Face à cette situation, madame la ministre, le Gouvernement n’est fort heureusement pas resté inactif. Sous l’égide de la MILDT et de votre ministère, de nombreuses mesures ont été prises ou sont à l’étude. Mais il nous faut faire mieux et plus vite.
Il importe ainsi de protéger plus rapidement les jeunes contre l’alcool, par l’interdiction effective de la vente d’alcool aux mineurs et de la possibilité pour les jeunes de consommer de façon illimitée des boissons alcoolisées une fois un droit d’entrée acquitté. Il faut encadrer, ou supprimer, la vente de ces produits dans les stations-service.
Madame la ministre, dans le cadre du plan « Santé des jeunes », vous avez multiplié, pour le présent mais aussi pour l’avenir, les messages de prévention et développé l’action des centres de soins, d’accompagnement et de prévention en addictologie. Nous ne pouvons que nous en réjouir.
Mes chers collègues, les instances de lutte contre les addictions sont souvent accusées d’être trop répressives. On voudrait les faire évoluer, sur le modèle des organismes chargés de la lutte contre le sida. On retrouve ici, au-delà des questions de personnes, l’un des éléments du conflit entre la perception médicale des problèmes sociaux et celle qui est liée à la préservation de la sûreté publique : les dépendants sont-ils malades, ou sont-ils coupables ?
C’est un débat dans lequel je ne m’engagerai pas, d’autant que, à mon sens, le Gouvernement, avec la politique qu’il mène actuellement, est à la recherche d’un juste équilibre pour ne privilégier ni le « tout-thérapeutique » ni le « tout-répressif ». Il faut donc laisser le temps aux actions engagées de faire effet. Madame la ministre, quelle évaluation envisagez-vous pour le plan « Santé des jeunes » ?
Pour définir les pistes d’amélioration de notre politique de lutte contre les addictions, je souhaite maintenant aborder avec vous trois points liés à la prévention du risque et aux formes nouvelles qu’il peut prendre.
Le premier concerne le discours de prévention, son contenu et ceux qui le portent.
Concrètement, ce sont aujourd’hui les gendarmes et les anciens dépendants qui, la plupart du temps, parlent dans les écoles. Ils font un travail nécessaire et leur engagement doit être salué. Cependant, on peut se demander si le discours tenu ne souffre pas d’une double difficulté : d’une part, il n’est pas scientifiquement validé ; d’autre part, il ne s’attache souvent qu’aux cas de dépendance extrême.
Ainsi, les gendarmes, bien qu’ils soient confrontés sur le terrain à la lutte contre les addictions, ne disposent pas de l’ensemble des connaissances médicales ou biologiques. Leur discours devrait être élaboré en concertation avec les professionnels de santé. Il faut en tout cas prévoir une méthode de validation, afin que les enfants et les jeunes puissent réellement comprendre les risques qu’ils courent.

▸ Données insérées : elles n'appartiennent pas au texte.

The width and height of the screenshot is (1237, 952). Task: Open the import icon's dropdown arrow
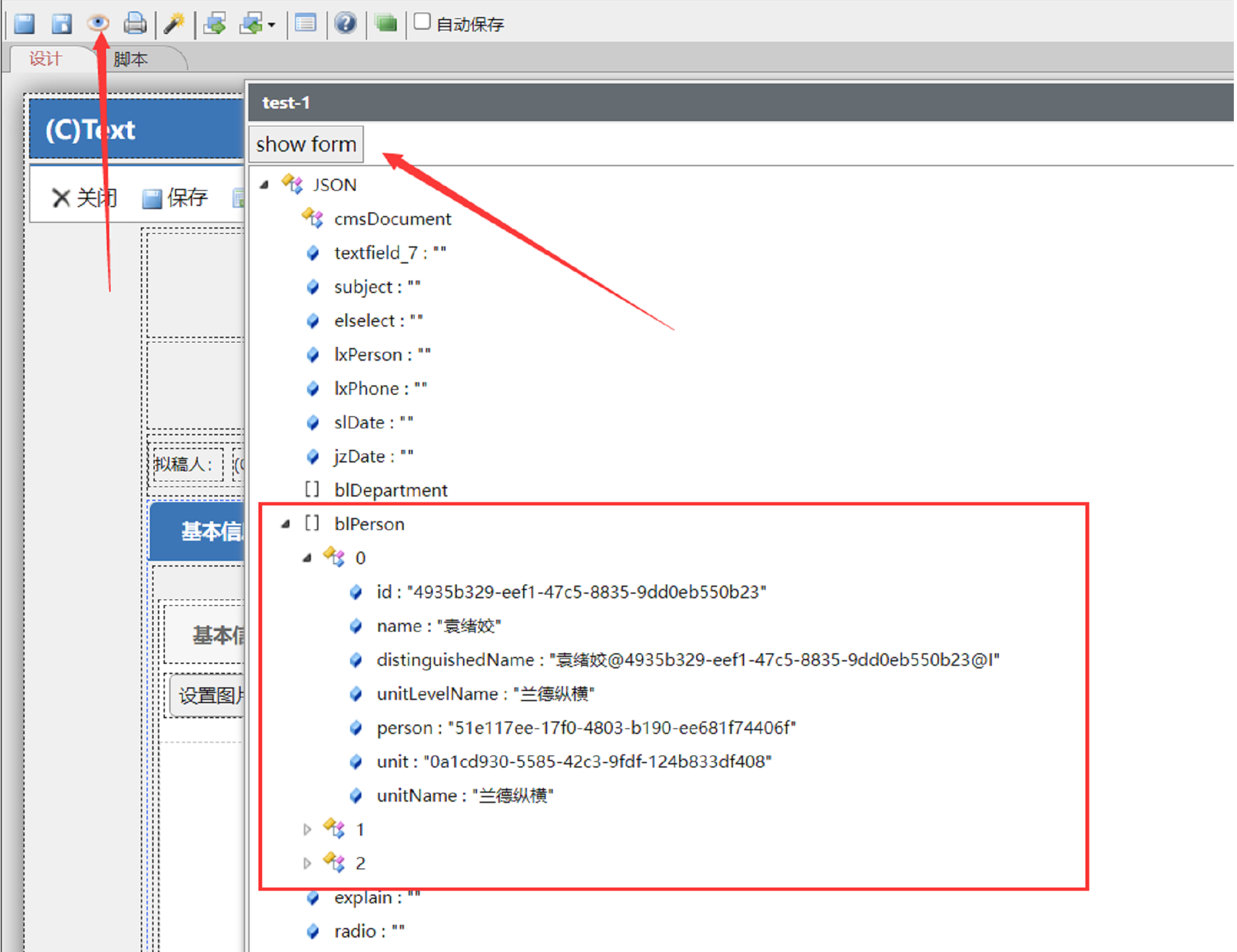click(x=272, y=25)
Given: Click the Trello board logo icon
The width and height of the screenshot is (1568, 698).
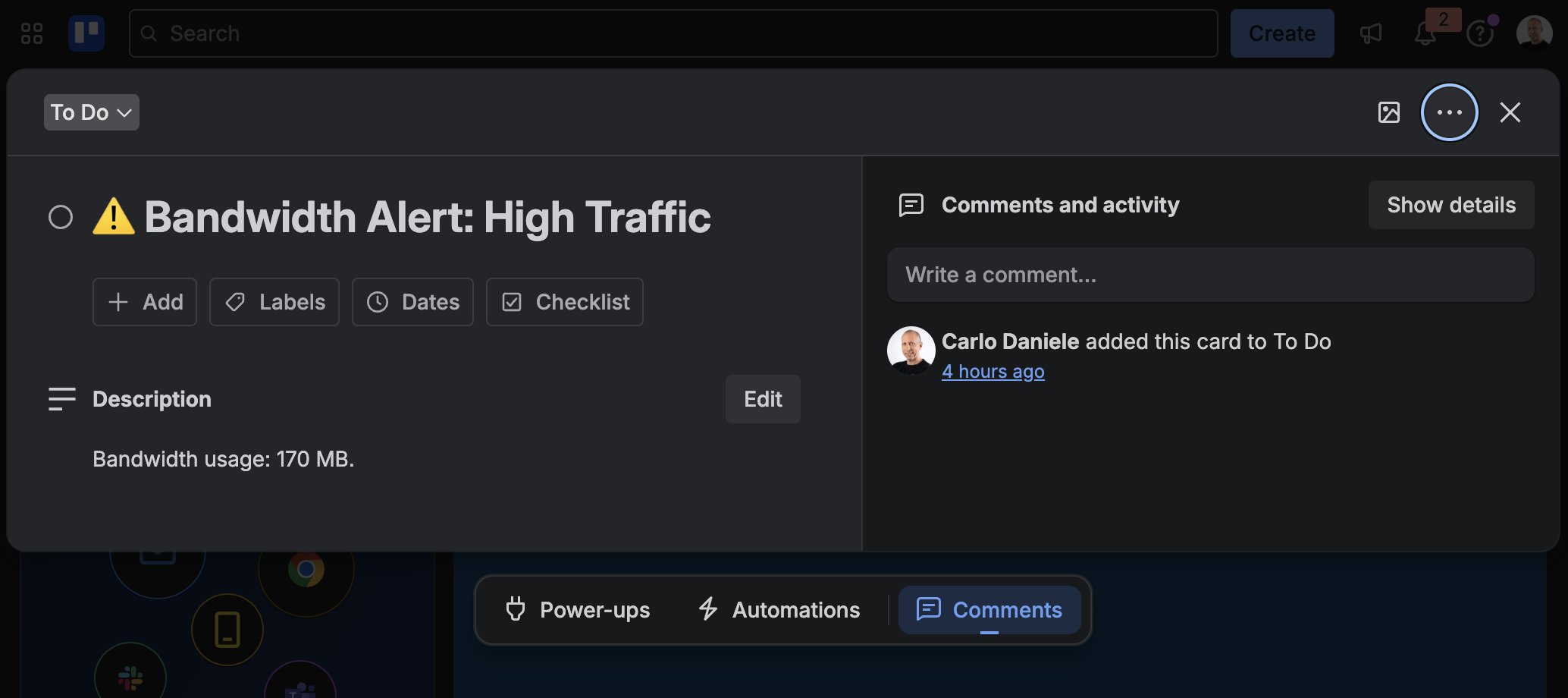Looking at the screenshot, I should (86, 33).
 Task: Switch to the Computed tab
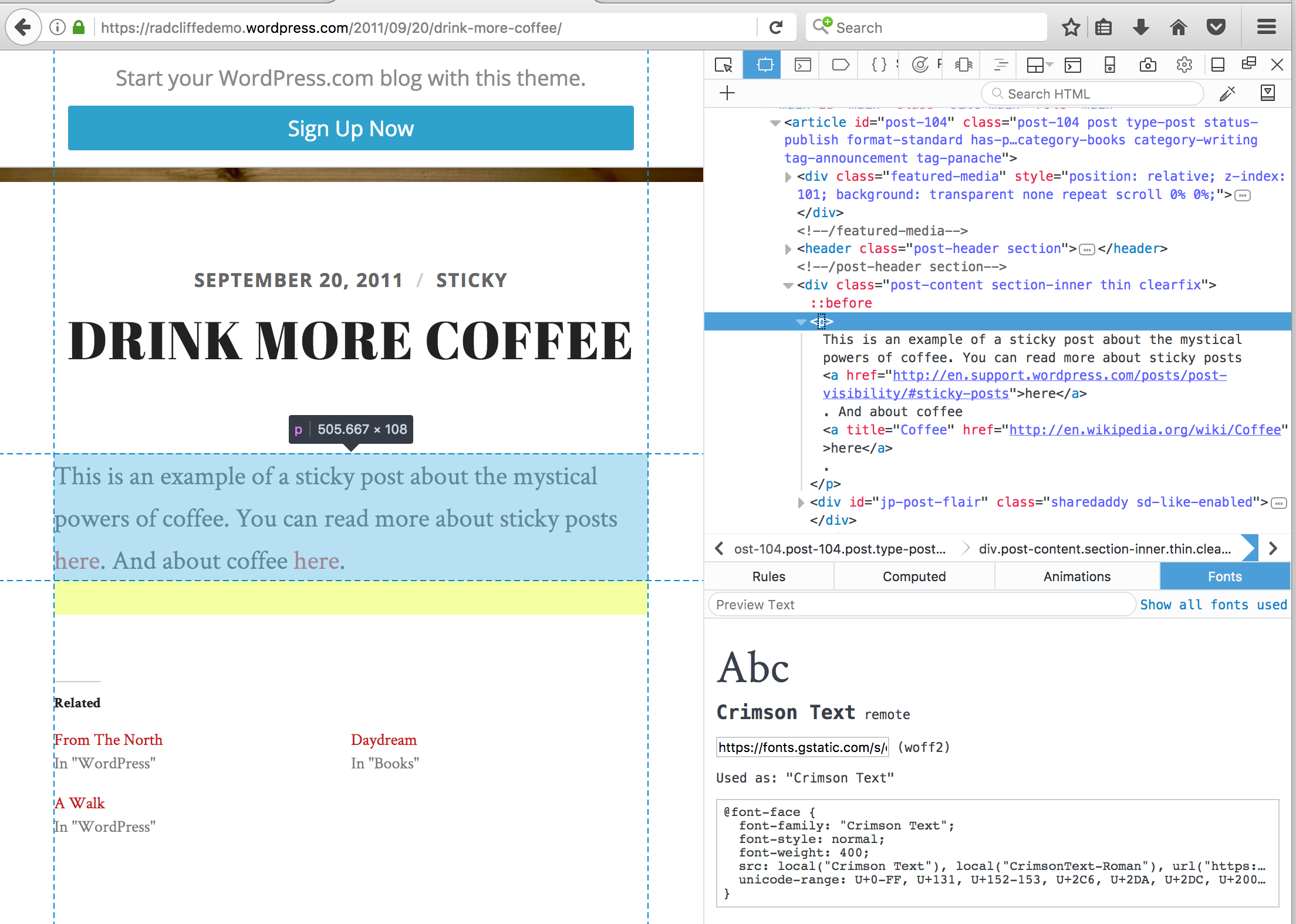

Le problème est similaire pour les associations d’anciens dépendants. Ces dernières jouent un rôle important dans la guérison des malades, qu’elles accompagnent dans la période cruciale de leur réinsertion dans la vie quotidienne, avec toutes ses douleurs, toutes ses tentations, toutes ses rechutes. Mais leur expérience, pour cruellement riche qu’elle soit, est celle des cas extrêmes. Elle risque de masquer la grande variété des degrés d’addictions et de dédramatiser les dépendances légères ou les simples excès. Or, il suffit d’avoir bu un peu trop, un soir, à une fête étudiante, pour avoir un accident de deux-roues et perdre à jamais son autonomie. Il suffit d’avoir été dépendant au jeu trois mois dans sa vie pour être endetté au point de ne plus avoir la capacité de mener à bien aucun projet.
C’est à ce niveau que la force de conviction du discours est importante. Il ne s’agit pas seulement de décrire ce que l’on a vu ou vécu, il s’agit aussi de faire comprendre ce qu’une addiction fait au corps et à l’esprit, de trouver les mots justes pour convaincre un public qui se croit invulnérable du fait de sa jeunesse.
Madame la ministre, votre plan « Santé des jeunes » insiste à juste titre sur la nécessité de changer les représentations. Les campagnes publicitaires, les messages que vous envisagez sont utiles, mais encore faut-il s’assurer que le message sera délivré aux élèves dès leur plus jeune âge. Comment pensez-vous en garantir l’efficacité ?
Le deuxième point est lié aux addictions sans produit. Certaines sont anciennes, comme la dépendance au jeu dont souffrait déjà Dostoïevski, mais la technologie moderne en a modifié les comportements : le pari en ligne rend le jeu de hasard plus accessible.